Under the proposed limit on deposit insurance, the details of which have not been completed, all bank accounts would be identified by Social Security numbers. If a bank failed, the FDIC would use those numbers to list all the accounts held by depositors in the insolvent bank.

If a depositor, for example, held an account of $90,000 in the failed bank and $60,000 in another bank, the FDIC would total the two accounts, to reach $150,000.

Since the maximum insurance of $100,000 would cover two-thirds of the total, the depositor would receive two-thirds of the $90,000 in the defunct bank, or $60,000 from government insurance. Once the assets of the failed bank were sold, the depositor could receive the remaining $30,000.

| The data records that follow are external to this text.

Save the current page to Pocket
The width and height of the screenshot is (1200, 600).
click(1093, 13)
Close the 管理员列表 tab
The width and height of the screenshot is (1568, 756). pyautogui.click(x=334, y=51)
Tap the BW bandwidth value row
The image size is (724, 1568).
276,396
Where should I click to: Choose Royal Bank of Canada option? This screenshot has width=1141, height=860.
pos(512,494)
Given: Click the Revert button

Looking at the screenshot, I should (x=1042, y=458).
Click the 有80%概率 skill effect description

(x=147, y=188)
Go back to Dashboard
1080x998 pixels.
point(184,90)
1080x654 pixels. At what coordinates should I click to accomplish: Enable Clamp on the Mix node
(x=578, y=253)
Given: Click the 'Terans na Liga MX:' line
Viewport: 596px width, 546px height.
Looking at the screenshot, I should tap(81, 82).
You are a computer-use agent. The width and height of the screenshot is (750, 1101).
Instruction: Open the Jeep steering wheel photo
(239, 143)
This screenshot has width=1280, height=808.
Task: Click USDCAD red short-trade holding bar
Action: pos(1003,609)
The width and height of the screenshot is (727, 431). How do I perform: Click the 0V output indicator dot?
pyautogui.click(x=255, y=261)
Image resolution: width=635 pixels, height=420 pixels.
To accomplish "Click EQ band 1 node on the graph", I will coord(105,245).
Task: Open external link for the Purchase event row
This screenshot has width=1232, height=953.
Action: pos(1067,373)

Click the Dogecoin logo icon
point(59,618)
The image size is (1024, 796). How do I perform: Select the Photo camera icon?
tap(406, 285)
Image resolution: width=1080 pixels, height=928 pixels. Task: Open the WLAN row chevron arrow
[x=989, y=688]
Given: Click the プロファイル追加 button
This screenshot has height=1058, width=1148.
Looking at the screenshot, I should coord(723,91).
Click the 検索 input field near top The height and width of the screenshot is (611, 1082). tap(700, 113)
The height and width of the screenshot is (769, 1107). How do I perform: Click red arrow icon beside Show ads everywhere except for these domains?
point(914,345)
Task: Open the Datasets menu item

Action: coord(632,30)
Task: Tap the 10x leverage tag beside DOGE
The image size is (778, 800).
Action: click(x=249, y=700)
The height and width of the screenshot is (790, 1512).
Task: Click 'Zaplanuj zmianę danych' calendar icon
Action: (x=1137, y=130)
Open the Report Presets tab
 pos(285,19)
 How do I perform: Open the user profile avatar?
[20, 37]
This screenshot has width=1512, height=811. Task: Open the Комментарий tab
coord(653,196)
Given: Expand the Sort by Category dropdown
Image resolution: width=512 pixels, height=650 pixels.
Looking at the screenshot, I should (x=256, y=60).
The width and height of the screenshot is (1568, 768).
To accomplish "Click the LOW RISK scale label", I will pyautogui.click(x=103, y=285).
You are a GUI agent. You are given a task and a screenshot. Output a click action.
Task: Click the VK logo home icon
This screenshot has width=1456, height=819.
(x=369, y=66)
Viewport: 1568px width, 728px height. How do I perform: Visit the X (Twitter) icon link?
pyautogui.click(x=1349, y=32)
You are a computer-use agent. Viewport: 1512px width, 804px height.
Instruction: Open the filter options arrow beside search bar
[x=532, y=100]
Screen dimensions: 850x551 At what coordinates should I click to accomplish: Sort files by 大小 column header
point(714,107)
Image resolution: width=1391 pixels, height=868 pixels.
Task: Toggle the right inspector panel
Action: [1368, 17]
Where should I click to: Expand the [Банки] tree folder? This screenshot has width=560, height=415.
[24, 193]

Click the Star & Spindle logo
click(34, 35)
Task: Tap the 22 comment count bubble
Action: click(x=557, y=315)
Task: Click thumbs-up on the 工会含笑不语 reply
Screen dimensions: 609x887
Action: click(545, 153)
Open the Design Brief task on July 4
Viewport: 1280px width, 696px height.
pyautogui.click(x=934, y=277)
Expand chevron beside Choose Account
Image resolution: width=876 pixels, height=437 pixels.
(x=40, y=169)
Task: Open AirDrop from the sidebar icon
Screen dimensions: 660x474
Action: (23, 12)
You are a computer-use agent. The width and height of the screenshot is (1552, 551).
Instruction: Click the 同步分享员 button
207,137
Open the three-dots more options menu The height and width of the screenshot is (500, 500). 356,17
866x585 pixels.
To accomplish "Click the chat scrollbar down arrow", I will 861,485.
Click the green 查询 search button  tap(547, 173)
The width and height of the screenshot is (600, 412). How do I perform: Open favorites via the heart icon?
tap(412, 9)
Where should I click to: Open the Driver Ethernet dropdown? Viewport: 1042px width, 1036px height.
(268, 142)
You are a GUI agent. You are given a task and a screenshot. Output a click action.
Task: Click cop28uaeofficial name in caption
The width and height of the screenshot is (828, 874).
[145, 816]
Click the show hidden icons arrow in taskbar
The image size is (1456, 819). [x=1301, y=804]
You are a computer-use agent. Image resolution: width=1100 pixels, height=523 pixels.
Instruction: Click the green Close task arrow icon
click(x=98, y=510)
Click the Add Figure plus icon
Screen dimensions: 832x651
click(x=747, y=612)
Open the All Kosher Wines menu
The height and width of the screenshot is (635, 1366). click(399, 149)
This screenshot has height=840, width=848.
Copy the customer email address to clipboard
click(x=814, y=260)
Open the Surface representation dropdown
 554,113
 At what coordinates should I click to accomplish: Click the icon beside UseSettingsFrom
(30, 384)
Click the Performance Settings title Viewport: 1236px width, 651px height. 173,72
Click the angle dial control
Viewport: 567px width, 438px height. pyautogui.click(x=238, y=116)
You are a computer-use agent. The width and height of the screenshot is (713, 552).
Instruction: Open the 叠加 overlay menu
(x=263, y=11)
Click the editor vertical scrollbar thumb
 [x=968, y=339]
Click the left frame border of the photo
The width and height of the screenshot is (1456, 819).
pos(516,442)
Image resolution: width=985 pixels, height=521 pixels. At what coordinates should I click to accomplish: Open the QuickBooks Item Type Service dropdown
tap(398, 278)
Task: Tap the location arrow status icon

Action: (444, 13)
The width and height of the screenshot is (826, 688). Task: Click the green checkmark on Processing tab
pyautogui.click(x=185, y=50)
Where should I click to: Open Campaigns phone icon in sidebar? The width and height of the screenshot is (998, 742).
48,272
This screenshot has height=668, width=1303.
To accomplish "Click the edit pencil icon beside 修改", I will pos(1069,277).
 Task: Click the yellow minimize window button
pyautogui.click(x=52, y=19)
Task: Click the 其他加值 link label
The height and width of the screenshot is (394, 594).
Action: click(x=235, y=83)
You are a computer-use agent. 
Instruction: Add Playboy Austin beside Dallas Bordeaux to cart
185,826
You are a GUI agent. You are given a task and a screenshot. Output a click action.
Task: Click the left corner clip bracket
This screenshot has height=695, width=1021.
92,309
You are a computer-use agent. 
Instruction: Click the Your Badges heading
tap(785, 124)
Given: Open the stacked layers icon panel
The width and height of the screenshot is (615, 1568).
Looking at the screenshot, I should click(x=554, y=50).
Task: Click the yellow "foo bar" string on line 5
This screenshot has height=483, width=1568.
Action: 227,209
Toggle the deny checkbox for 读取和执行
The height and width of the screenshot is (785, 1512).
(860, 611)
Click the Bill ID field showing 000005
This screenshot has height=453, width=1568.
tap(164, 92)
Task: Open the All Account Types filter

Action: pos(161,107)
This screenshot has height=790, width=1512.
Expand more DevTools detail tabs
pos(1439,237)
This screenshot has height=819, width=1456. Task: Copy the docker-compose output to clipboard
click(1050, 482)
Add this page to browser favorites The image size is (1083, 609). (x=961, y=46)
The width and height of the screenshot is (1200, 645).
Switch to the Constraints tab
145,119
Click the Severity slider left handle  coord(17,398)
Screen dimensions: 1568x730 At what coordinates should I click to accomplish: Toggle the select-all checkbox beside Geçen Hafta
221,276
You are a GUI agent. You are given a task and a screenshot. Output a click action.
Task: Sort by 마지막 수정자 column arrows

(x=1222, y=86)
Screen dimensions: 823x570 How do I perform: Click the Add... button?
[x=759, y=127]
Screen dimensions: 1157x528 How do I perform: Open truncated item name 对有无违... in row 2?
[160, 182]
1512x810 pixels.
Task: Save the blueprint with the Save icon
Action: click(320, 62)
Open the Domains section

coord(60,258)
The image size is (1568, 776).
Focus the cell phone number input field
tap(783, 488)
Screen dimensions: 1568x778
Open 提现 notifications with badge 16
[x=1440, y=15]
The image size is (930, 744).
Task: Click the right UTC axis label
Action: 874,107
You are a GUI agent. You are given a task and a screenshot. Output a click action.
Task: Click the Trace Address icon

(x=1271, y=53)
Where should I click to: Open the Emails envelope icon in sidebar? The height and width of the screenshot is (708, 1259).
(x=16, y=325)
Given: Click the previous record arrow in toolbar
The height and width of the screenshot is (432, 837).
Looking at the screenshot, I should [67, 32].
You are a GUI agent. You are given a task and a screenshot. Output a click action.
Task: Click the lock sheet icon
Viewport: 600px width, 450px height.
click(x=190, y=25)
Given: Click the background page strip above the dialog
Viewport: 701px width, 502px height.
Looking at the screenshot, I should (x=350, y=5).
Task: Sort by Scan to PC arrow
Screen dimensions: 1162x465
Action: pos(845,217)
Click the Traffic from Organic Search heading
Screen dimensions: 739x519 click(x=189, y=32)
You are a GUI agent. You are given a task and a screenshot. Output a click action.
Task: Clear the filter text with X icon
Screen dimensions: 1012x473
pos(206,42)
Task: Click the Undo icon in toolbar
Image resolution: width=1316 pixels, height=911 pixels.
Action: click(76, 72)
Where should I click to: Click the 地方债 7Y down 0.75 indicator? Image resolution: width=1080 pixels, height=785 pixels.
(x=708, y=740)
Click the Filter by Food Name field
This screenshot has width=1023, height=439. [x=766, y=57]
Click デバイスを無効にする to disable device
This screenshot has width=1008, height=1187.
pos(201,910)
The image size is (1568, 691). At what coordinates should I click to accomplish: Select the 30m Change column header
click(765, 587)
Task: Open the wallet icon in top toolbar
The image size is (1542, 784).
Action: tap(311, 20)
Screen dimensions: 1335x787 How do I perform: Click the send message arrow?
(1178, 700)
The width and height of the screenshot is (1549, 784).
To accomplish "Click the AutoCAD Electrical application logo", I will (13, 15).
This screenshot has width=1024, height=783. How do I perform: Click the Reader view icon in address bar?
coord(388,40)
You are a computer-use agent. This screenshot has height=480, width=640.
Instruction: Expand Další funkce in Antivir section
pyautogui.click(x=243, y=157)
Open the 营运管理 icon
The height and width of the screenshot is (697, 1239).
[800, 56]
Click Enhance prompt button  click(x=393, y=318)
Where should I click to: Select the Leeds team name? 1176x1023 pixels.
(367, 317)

The Treasury assumes that private insurance, obtained by the banks, would cover the portion of deposits that exceed $100,000.

The proposal, which Treasury officials described in September to the Senate Banking Committee, is certain to be highly controversial on Capitol Hill and among bankers.

A member of the Federal Reserve Board, John LaWare, said at a meeting of bankers in New York that the idea raised "the very serious danger of deposit migration," in which many depositors would move accounts from smaller banks to larger banks, which are felt to be more secure.

The administration plan, which would be phased in over six years, is part of a comprehensive package overhauling the nation's banking laws that will be announced next week by the Treasury Department.

The proposal would also permit banks and securities firms to merge and would remove the barriers that severely limit interstate banking.

The package also would adopt so-called risk-based contributions banks to the federal insurance fund. That would give the fund the ability to tie the premiums to the health of an institution, as measured by its capital and income. Now, institutions pay a flat ++ premium, regardless of their risk of becoming insolvent.

Meanwhile, L. William Seidman, the FDIC chairman, said at a news briefing on the fund's condition that it would be down to $3.9 billion at the end of this year and to $2.4 billion by the end of 1992, assuming a shallow recession that ends by summer.

Those levels were called insufficient to insure about $2 trillion in deposits.

He forecast that the number of bank failures will range between 180 and 230 this year, and between 160 and 210 next year -- projections he again based on a mild recession ending in mid-1991.

Should the downturn be protracted and deeper than expected, he said, the insurance fund would be depleted by the end of this year and show a deficit of $5.8 billion by the end of 1992.

Even without a severe recession, the fund will need about $10 billion over the next two years in increased bank contributions, said Mr. Seidman, who met later in the day with banking officials to discuss the plight of the fund, which is at its lowest level since its creation 56 years ago.

At the end of last year, the fund had $8.5 billion, down from $13.2 billion at the end of 1989. The funds were drained to handle 169 bank failures in 1990.

Earlier this week, the Congressional Budget Office presented a more bleak assessment of the insurance fund, predicting its resources would be exhausted by the end of this year, even with a mild recession that ended by summer.

The CBO recommended that the FDIC borrow $11 billion from the Treasury to meet the shortfall, but Mr. Seidman said higher bank premiums could deal with the problem.

"At this point, I don't see any likelihood that we will have to go to the taxpayer," he said. "There is no crisis here."